▶ **ACTION ITEM**: Lift every line from the entries that includes the word "target".

....................

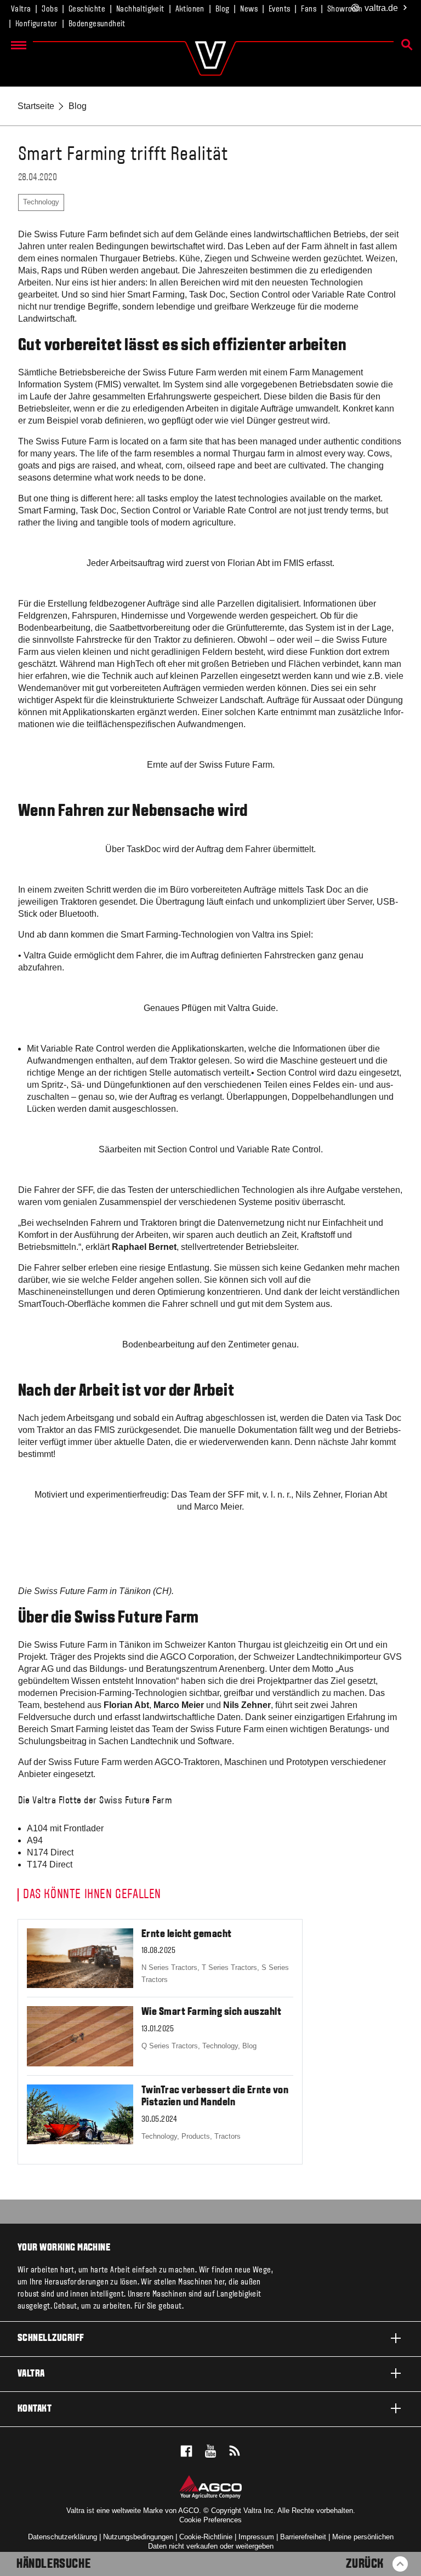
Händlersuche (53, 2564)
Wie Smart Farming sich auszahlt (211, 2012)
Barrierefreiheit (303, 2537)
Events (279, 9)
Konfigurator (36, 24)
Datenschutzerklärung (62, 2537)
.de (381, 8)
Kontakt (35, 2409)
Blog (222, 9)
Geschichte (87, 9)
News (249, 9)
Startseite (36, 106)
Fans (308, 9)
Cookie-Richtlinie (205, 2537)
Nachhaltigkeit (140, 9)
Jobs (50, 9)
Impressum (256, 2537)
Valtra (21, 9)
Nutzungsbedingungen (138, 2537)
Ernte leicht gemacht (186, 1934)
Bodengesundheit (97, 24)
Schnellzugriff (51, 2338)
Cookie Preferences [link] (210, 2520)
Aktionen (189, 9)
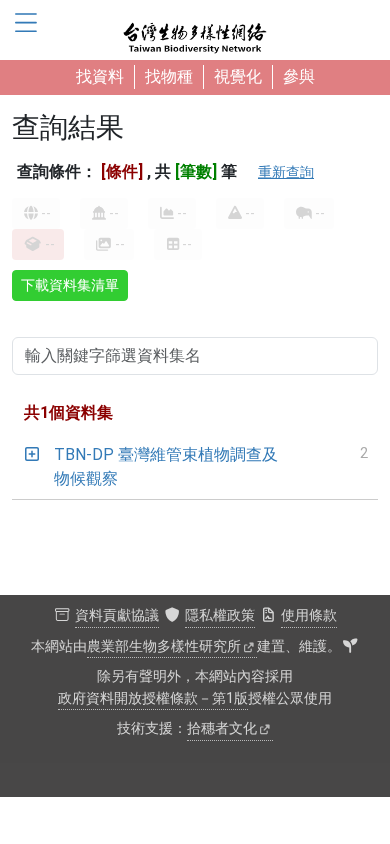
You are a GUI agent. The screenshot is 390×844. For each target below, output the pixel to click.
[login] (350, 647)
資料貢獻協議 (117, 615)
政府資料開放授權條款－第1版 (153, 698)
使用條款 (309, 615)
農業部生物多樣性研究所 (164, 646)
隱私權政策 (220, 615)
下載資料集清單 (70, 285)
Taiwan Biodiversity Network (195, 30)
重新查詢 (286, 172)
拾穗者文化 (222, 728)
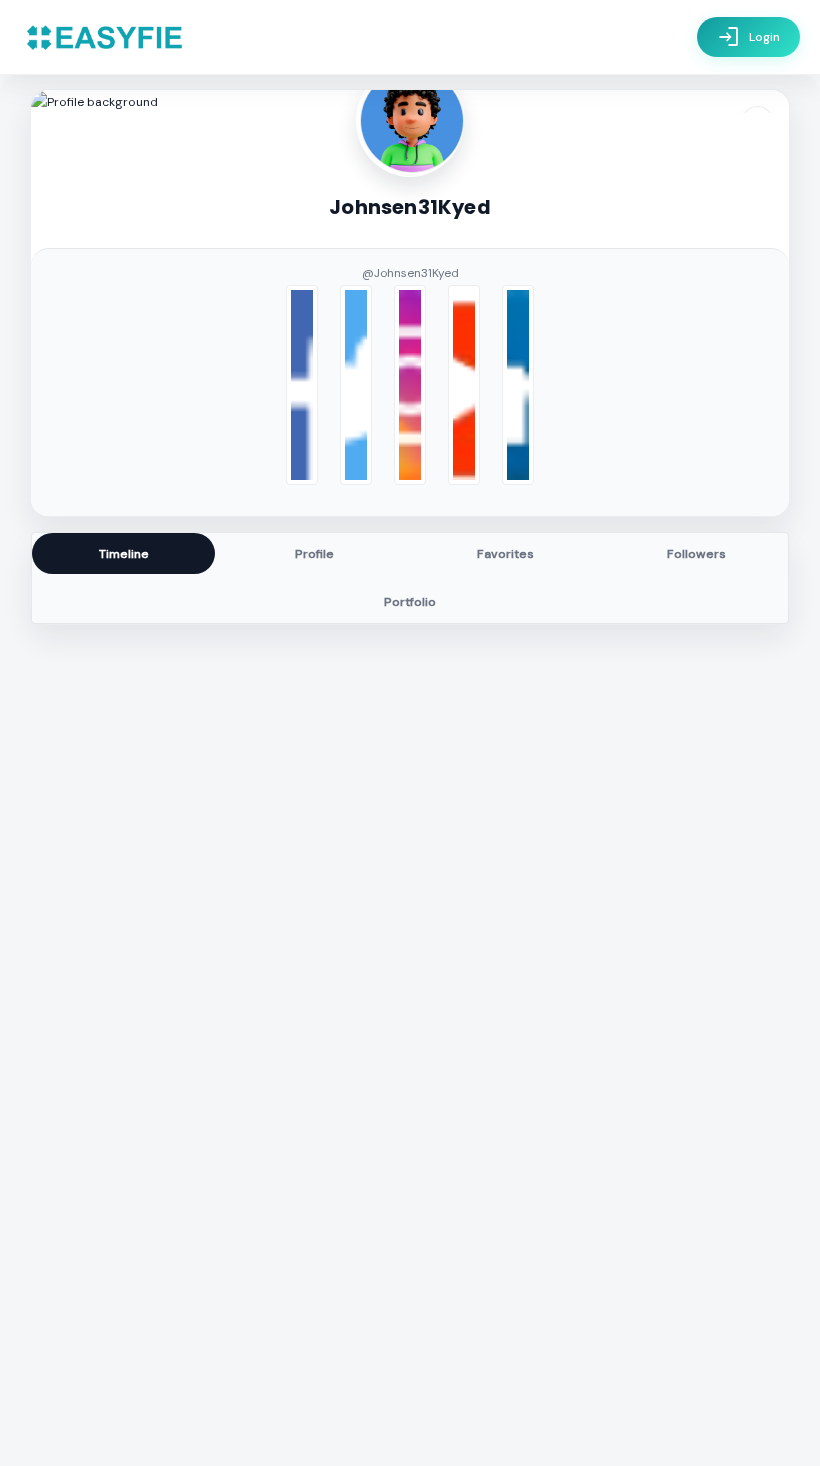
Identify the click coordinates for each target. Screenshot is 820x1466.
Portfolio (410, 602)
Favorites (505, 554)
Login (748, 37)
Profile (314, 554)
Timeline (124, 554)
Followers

....................

▶ **SOLVED PROBLEM**:
You are a GUI agent. The screenshot is 390×844. For each target below, output the pixel to click.
Identify the click coordinates for each target. Screenshot is 820x1466.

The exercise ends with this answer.